Note: If you click on the 2nd shot, the bee is collecting pollen, and you can see the spray.
Friday, July 6, 2007
Who doesn't love unusual creatures? I have been lucky enough to find a few albino animals, and this Albino Redtail Hawk is nearby. I will say that it is in the Channahon/Minooka area, but that's all I am saying. He, (or she) likes a certain area that is secluded, so traffic is at a minimum for disturbance. And... when you do see him, what a sight it is! He is amazing to look at. He has an ever so slight reddish spot like a yamica on his head, and a tint of red on a few of his tail feathers, but other than that, he is pure white. Most hawks do not let you get close enough, but I have encountered this one many times, and the flight factor isn't always the case. I have drove under him as he was on a utility pole, have stopped within 15 feet to snap off a few, and watched as he hunted a field without flying off to another location. On one occasion, he dive-bombed a couple of deer. If you look close at the third and fourth (behind the hawk) pictures, a Bluejay is picking on him. That Bluejay harrassed him until he screeched in frustration and flew off. Just another amazing day in nature.
Thursday, July 5, 2007
This photo was taken as a request from a former co-worker who used to sit next to me and hear my endless stories of how I get every photo. She heard about the "one that got away, the ones I never got, the ones I got, but sucked". She tried to share in my disappointments, offered great compliments, & threw me pieces of dark chocolate when my story was particularly frustrating; all in all, she was a great friend to sit next to. One day, she offered up a location for which she thought I might like to shoot. She drove by this locale every day coming to and from work, and this particular tree catches her eye every time. She thought it would make for a cool picture if I ever was in the vicinity. One morning, I looked out into the dark, and found the moon to be a sliver. I remembered her telling me how cool that tree looked with the moon, so I thought I would run out and check it out. This is the shot I got. I do like this photo, and I am glad she led me to it.
Note: TJD-You rock! I miss you and your rain of chocolate from the Chocolate Gods
Monday, July 2, 2007
As most people who work with me know, McGone, my good friend and co-worker, left the Paper for another position at another business. I loved working with him because you never knew what to expect. He always had something clever to say, some physical gesture to make you laugh, or some snide remark to what was happening with his manical department.
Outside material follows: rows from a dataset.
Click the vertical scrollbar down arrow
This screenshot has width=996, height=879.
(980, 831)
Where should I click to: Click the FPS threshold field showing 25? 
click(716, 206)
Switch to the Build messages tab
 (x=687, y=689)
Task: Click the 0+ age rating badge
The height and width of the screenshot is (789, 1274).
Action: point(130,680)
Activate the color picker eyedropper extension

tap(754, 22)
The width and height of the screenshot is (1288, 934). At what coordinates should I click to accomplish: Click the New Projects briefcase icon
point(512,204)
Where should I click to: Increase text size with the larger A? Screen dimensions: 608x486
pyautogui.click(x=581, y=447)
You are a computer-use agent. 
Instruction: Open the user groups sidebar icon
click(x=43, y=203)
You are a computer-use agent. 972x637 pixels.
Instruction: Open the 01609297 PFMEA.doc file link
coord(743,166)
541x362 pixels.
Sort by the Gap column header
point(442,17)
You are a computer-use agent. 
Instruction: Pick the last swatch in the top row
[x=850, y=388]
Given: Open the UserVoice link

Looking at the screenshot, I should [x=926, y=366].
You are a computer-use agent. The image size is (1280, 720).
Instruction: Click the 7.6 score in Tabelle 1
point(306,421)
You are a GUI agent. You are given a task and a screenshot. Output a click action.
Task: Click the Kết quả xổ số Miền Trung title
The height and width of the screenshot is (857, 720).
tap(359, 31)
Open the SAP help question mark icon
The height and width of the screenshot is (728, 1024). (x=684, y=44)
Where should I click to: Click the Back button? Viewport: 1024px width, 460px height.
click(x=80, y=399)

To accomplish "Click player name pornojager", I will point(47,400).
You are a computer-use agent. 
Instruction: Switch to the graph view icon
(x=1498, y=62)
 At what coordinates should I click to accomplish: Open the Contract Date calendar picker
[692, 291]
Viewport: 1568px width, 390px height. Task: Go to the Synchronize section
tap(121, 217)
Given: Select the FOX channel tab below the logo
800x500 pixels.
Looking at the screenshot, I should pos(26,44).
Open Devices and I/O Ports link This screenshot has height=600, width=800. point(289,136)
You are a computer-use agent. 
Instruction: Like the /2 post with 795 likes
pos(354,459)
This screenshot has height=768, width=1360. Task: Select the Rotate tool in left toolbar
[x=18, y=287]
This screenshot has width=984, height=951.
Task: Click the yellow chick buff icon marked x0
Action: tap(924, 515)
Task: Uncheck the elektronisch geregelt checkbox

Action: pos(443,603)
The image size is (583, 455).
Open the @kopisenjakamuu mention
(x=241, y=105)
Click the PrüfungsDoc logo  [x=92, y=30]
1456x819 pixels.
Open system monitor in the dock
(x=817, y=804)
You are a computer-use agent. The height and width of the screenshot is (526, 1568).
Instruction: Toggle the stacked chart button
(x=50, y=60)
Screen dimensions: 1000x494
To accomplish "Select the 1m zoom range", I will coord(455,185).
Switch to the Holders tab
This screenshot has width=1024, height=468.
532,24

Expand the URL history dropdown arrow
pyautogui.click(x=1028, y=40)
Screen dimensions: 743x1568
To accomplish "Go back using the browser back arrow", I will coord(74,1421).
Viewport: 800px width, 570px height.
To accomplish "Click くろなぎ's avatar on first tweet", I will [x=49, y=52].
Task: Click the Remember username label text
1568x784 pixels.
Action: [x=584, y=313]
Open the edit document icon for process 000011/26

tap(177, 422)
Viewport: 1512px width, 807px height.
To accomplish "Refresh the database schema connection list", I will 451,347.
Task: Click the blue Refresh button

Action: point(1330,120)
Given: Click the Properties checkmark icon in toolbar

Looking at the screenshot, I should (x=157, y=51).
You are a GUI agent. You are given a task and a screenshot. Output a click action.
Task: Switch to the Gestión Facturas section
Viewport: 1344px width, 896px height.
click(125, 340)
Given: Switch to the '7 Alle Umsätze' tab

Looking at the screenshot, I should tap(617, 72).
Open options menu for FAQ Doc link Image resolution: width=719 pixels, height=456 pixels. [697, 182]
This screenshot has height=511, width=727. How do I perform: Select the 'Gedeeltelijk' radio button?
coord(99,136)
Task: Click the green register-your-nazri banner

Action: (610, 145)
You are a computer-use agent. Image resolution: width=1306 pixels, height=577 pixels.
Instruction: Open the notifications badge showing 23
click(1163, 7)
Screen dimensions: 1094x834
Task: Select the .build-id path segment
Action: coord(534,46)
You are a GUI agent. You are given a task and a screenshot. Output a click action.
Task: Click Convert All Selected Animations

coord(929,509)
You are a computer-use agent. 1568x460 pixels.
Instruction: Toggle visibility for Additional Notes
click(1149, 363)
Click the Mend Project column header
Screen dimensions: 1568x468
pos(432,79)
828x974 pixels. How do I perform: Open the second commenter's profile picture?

No matter what was happening, he made me laugh---ALWAYS. This is an "Ode" to him, because this morning, I was thinking of what I would post, and a memory popped into my head of what he used to do to my desktop pictures.
I am always putting my newest photos on my computer as wallpaper for everyone to see as they walk by. I am stationed at the nucleus of the Paper, so most everyone does in fact, "walk by" because of the timeclock. So, an ever so creative McGone would often "photoshop" my wallpaper to include a bonus feature to the scene. I would walk in later, see his masterpiece, and think,"Why didn't I think of that?". No one can "think of that" quicker than McGone, so don't even try, he's THAT sharp! Anyway, I decided to use his pieces of foulplay to be featured here today. I miss/envy his wit...
Note: Hey McGone, hope this doesn't weird you out. I thought of the shark pic this morning for a little twist from my norm, and it turned into this whole "Post of Admiration".